Work request 1> According to the article on the Rayonier mill site cleanup, who is the project manager for the site?
Work request 2> Extend the article on the Rayonier mill site cleanup, picking up after its last sentence.

*** Opening Passage shown ***

PORT ANGELES — The yearslong cleanup process at the old Rayonier mill site on the Port Angeles waterfront is moving forward but is likely at least another eight years from being completed.
State Department of Ecology representatives told the Port Angeles Business Association on Tuesday that an interim action plan for the site has recently been revised. They sent the plan to Rayonier Advanced Materials Inc.
“They are reviewing it and we are beginning negotiations with them on an implementing agreement,” said Marian Abbett, project manager for the Rayonier mill site.
“We will then take out that implementing agreement and the interim action plan for public comment.”
That should occur late this year or in early 2025, Abbett said, with the finalization of the interim action plan and legal agreement taking place in mid-2025.
Once that happens, actual cleanup efforts at the site can begin.

*** Closing Passage shown ***
*** Opening Data supplied ***

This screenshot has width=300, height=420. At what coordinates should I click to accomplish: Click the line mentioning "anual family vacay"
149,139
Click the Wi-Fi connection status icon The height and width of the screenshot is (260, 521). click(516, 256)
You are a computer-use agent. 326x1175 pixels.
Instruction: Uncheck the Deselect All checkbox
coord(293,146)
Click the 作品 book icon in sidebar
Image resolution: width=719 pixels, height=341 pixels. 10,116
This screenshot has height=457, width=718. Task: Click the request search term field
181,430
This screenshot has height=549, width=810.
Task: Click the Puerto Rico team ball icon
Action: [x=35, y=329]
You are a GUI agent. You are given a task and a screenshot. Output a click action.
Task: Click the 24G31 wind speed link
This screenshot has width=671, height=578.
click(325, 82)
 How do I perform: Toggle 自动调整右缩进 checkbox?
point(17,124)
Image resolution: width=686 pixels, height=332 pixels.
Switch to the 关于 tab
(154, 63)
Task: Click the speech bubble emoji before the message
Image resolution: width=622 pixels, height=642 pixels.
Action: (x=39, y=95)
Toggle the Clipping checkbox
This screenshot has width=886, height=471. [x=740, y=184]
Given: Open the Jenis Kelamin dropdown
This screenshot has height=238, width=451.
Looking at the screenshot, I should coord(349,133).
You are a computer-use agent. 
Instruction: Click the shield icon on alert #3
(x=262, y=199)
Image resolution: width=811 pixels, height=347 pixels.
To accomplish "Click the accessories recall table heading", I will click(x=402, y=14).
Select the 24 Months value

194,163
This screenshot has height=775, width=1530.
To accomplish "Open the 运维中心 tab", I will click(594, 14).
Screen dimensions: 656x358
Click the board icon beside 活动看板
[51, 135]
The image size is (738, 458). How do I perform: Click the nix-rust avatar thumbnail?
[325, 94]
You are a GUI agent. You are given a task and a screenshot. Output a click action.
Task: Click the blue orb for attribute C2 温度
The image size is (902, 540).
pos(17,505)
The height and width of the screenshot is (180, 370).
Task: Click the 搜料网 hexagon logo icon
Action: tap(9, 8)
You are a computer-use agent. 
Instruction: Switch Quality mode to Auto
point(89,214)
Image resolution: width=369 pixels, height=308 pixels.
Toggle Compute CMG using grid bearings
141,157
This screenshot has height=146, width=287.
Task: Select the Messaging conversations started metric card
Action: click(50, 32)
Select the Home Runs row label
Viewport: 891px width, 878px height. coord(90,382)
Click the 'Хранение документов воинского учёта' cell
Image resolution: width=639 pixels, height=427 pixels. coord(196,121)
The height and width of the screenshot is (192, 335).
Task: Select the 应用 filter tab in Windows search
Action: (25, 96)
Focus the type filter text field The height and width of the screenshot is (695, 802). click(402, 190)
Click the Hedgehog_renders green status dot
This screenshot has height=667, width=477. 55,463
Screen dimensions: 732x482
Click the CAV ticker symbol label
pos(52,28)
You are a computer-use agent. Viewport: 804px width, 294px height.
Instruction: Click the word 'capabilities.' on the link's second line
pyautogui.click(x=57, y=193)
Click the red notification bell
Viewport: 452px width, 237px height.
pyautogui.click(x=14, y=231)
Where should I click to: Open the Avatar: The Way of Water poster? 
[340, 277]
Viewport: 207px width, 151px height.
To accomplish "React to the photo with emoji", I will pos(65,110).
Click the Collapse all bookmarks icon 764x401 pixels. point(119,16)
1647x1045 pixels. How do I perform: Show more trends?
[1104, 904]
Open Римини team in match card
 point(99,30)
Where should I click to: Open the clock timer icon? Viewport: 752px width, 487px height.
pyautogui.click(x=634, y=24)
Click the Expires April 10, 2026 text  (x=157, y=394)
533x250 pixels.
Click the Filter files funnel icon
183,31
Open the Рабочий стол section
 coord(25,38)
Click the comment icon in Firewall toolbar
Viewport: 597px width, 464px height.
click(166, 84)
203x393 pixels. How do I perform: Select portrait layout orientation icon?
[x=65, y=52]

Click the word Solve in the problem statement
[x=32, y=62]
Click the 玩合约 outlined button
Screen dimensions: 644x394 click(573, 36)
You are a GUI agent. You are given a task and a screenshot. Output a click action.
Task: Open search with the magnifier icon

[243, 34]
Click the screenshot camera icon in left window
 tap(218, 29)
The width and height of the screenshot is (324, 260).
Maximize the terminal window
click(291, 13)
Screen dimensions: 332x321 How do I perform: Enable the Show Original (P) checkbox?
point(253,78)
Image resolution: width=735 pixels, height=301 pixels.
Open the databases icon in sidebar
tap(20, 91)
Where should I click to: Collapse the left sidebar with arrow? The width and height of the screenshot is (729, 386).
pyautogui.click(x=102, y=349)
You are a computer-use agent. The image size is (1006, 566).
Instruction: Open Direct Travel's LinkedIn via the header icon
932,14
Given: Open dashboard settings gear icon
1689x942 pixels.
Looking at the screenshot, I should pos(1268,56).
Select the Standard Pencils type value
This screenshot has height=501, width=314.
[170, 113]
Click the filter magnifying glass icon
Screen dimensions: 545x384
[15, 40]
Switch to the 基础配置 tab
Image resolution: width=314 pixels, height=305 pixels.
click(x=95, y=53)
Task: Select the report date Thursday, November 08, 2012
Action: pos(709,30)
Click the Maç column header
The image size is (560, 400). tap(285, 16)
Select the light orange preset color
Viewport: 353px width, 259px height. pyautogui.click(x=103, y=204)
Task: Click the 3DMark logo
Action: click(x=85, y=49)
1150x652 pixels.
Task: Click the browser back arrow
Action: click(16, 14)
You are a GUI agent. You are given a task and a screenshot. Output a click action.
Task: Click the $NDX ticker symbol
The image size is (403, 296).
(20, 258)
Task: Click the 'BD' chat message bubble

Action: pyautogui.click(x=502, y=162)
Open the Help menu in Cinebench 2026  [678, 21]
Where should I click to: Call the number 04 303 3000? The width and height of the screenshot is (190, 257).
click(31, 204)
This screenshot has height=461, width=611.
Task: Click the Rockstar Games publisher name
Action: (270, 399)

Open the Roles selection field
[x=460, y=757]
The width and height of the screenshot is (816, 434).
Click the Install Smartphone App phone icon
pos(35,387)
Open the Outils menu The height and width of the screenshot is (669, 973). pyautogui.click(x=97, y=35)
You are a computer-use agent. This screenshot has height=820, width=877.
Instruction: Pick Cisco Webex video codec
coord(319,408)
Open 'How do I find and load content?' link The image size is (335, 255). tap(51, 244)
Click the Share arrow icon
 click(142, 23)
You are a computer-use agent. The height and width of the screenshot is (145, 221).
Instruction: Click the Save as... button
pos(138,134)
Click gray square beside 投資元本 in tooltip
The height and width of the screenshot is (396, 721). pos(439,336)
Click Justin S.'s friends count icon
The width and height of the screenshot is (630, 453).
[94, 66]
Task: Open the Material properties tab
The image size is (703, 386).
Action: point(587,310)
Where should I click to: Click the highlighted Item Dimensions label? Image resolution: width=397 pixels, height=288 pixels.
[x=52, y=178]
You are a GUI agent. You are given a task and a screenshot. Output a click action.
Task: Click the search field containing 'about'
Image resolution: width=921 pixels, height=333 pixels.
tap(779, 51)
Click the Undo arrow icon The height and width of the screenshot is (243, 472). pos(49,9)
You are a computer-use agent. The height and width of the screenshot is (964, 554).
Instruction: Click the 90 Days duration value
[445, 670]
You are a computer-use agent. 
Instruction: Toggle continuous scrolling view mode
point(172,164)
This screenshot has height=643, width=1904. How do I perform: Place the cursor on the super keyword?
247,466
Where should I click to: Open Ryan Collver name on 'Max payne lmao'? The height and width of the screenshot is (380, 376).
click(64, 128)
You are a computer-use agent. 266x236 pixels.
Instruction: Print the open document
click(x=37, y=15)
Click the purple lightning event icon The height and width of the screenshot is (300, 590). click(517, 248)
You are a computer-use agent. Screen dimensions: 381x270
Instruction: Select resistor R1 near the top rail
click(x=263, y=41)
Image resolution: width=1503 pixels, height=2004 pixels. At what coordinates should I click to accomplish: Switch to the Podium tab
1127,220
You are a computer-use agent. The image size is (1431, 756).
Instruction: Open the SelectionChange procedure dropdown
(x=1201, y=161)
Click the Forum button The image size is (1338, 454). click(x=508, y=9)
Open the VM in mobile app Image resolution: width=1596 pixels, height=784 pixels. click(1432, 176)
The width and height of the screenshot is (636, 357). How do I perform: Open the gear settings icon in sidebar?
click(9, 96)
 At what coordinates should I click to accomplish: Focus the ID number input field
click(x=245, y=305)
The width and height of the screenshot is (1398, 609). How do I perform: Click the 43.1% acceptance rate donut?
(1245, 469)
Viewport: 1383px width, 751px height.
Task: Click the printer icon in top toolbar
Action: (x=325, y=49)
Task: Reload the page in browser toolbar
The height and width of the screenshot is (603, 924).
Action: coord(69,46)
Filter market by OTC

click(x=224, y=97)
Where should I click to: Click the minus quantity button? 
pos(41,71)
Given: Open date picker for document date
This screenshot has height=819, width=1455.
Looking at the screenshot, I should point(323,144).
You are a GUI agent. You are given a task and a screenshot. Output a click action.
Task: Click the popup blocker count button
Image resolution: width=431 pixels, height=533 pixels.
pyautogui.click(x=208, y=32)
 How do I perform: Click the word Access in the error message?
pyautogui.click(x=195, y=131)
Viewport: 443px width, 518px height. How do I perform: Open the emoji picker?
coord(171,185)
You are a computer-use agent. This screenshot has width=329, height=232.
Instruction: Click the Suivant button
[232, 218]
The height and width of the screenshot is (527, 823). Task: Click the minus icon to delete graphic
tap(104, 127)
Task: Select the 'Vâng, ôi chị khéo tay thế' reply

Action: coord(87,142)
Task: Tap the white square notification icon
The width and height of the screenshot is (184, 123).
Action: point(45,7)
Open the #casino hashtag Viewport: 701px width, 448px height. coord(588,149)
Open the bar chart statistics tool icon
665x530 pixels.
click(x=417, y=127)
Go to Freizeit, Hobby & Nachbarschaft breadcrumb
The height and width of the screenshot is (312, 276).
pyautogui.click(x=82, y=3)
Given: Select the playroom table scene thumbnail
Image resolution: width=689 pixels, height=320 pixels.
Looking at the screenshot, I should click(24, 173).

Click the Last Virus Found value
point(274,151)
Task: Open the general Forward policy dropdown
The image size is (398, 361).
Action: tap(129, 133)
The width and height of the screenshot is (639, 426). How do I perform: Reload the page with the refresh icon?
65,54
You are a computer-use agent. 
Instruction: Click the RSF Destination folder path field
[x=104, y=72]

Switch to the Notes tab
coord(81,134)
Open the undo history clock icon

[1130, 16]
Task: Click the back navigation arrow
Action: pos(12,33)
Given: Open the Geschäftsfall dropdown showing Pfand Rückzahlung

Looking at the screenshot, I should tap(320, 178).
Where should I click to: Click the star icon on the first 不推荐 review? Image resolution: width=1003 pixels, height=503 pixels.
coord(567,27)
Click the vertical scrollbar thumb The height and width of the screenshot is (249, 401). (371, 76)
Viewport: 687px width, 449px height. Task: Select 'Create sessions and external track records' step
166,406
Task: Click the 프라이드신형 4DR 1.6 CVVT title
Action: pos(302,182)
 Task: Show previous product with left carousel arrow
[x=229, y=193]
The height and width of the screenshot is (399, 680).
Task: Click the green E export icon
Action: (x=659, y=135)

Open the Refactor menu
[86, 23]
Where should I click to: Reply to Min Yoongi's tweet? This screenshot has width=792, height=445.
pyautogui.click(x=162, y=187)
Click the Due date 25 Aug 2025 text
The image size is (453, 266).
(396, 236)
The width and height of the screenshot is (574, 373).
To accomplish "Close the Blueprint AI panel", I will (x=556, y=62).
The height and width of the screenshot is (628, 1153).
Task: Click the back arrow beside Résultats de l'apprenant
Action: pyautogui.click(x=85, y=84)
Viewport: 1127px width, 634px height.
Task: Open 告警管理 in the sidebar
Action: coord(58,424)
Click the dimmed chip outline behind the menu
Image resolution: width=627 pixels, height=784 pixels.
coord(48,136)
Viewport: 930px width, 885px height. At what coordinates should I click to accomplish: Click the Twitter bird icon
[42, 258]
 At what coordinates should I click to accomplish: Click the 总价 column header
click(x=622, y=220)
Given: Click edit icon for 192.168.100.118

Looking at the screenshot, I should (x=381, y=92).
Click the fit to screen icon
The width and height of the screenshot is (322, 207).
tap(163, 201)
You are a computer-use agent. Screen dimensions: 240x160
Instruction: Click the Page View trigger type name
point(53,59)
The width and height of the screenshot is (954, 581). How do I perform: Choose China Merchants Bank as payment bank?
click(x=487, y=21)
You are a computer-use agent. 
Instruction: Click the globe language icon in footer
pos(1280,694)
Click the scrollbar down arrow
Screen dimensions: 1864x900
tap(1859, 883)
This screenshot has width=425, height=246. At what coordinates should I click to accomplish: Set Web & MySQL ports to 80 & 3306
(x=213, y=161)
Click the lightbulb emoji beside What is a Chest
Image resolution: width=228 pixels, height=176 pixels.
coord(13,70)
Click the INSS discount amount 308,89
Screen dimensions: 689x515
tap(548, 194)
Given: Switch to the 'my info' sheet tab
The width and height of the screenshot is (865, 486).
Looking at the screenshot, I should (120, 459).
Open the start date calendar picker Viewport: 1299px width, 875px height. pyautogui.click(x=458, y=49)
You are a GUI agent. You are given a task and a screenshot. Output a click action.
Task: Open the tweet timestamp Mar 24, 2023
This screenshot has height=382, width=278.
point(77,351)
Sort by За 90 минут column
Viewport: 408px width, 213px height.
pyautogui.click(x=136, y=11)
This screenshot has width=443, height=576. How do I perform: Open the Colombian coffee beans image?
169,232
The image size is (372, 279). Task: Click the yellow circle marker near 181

*** Closing Data supplied ***

Task output 1> Marian Abbett

Task output 2>
That is expected to cost more than $30 million — paid entirely by Rayonier Advanced Materials Inc. — and take “about seven years,” according to DOE.
The Rayonier mill operated from 1930-1997 and was the city’s largest employer for many years with up to 365 employees.
Until the 1970s, the mill discharged untreated wastewater into Port Angeles Harbor, Abbett said, and log processing at the site left behind high levels of dioxins, carcinogenic polycyclic aromatic hydrocarbons, or cPAHs, polychlorinated biphenyls, or PCBs, and metals.
The cleanup effort at the site already has taken nearly two decades, having first started under Ecology in 2000. In 2007, Rebecca Lawson, Ecology’s longtime regional manager for its Toxic Cleanup Program, took over. She said she understood the community’s frustration but noted several things could cause delays in the process.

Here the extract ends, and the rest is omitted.